Excerpt:
^^^^^^^^
Hacker News new | ask | show | jobs
by m_ke 2198 days ago
I guess Sama plans on manufacturing growth metrics by forcing YC companies to pretend that they're using this.

Generic machine learning APIs are a shitty business to get into unless you plan on hiring a huge sales team and selling to dinosaurs or doing a ton of custom consulting work, which doesn't scale the way VCs like it to. Anybody who will have enough know how to use their API properly can jus grab an open source model and tune it on their own data.

If they plan on commercializing things they should focus on building real products.

3 comments

Not everyone wants to be an admin to their infrastructure. Real existing services like Heroku and Squarespace exist as useful services because even though you might know how to design and build a website from scratch, sometimes you just need something done quickly without too much worrying about details of the system that do not matter for your project at this point. I really don't see how this wouldn't apply to AI projects as well.
^^^^^^^^
Exercise set:
**1)** Copy the Hacker News thread starting at "Generic machine learning" and ending after "building real products.", and replace "dinosaurs" with "legacy enterprises".
**2)** Say whether each statement agrees with the Hacker News thread, and back each answer with the deciding words quoted from it: (a) The first comment calls generic machine learning APIs a bad business unless one hires a huge sales team. (b) The reply gives Heroku and Squarespace as examples of useful services. (c) The thread shows 5 comments.
The rows have no connection to the Hacker News thread.
^^^^^^^^
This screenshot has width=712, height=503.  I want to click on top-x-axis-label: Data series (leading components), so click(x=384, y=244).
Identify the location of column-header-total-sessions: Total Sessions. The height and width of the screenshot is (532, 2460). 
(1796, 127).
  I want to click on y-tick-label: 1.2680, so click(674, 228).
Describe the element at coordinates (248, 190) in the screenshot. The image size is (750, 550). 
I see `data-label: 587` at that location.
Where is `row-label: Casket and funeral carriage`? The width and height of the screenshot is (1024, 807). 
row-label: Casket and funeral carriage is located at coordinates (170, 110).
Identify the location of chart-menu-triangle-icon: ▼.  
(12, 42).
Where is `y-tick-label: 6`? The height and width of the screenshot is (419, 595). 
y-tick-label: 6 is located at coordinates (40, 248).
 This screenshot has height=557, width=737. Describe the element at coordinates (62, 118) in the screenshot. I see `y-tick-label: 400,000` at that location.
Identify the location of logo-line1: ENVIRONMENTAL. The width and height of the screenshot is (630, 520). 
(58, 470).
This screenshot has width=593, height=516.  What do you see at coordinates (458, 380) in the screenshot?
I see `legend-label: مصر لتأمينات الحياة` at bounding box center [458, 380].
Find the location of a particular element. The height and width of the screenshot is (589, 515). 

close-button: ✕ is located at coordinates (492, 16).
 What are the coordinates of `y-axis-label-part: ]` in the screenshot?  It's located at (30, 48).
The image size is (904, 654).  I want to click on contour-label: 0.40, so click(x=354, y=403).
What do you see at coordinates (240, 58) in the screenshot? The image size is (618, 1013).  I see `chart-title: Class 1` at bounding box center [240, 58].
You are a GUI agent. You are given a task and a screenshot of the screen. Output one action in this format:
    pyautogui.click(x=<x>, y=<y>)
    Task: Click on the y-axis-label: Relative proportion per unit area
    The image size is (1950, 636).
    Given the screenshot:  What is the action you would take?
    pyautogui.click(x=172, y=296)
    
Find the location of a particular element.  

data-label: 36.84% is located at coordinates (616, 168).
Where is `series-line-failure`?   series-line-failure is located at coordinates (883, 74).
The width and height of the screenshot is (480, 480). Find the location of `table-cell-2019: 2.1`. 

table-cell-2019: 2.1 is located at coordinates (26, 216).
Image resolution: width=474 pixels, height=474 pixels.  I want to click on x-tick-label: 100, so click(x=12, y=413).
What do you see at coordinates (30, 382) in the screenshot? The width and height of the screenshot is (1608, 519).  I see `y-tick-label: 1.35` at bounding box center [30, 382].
^^^^^^^^
Answers to each task:
**1)**
Generic machine learning APIs are a shitty business to get into unless you plan on hiring a huge sales team and selling to legacy enterprises or doing a ton of custom consulting work, which doesn't scale the way VCs like it to. Anybody who will have enough know how to use their API properly can jus grab an open source model and tune it on their own data.

If they plan on commercializing things they should focus on building real products.

**2)**
(a) Yes: "Generic machine learning APIs are a shitty business to get into unless you plan on hiring a huge sales team"
(b) Yes: "Real existing services like Heroku and Squarespace exist as useful services"
(c) No: "3 comments"